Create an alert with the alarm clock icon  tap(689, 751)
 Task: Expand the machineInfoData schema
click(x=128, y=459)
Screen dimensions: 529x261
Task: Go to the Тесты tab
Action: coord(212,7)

Work required ->
Would you retype the full listing without altering a single word?

Solution for this task ->
Create an alert with the alarm clock icon  tap(689, 751)
 Task: Expand the machineInfoData schema
click(x=128, y=459)
Screen dimensions: 529x261
Task: Go to the Тесты tab
Action: coord(212,7)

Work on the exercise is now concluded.